Oracle Tips by Burleson Consulting

High Performance Data Warehousing

The CODASYL Generation Of Database Management 

Many of the problems associated with flat-file systems were partially addressed with the introduction of the IMS database product by IBM, but there remained no published standard for commercial database systems. In the late 1970s, an ANSI committee created the Committee on Development of Applied Symbolic Languages (CODASYL). The CODASYL committee formed a database task group (the DBTG) to address database standards and required some of the leading database theoreticians to participate in the development of the standard. The CODASYL DBTG was commissioned to develop a set of rules, or standards, for database management systems. The CODASYL DBTG developed what is called the Network Model for databases. Among other things, the CODASYL DBTG decided:

* A framework for a Metadata Dictionary would be created. The data dictionary was designed to store all metadata, including information about the database entities, relationships between entities, and information about how programs use the database.

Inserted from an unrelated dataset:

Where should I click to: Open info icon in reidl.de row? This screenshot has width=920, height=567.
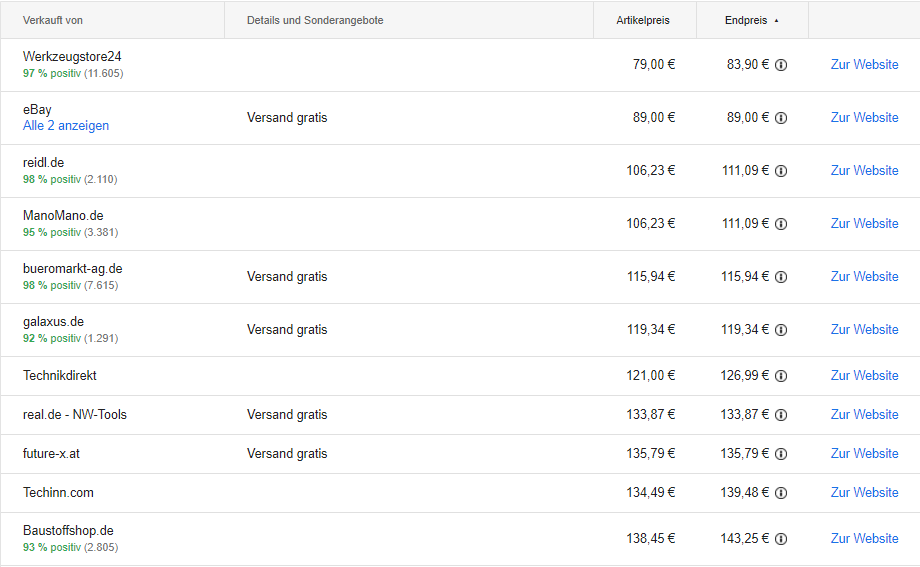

* To describe a standard architecture for network database systems. This architecture was based on a combination of the BDAM (direct access) and linked-list data structures.
A method for separation of the logical data structure of the data from the physical access methods. For example, a programmer could state obtain calc customer where cust-id=’IBM’, without having to worry about where the record was physically stored on the disk.

* A process for database recovery. Databases would manage record locks, preventing information overlaying, and databases could be rolled-forward or rolled-back, thereby insuring data integrity.

Figure 1.6 The use of database recovery mechanisms.

The CODASYL model became the framework for new commercial database systems, such as the IDMS database from Cullinane corporation (Now Computer Associates) and the MDBS2 database.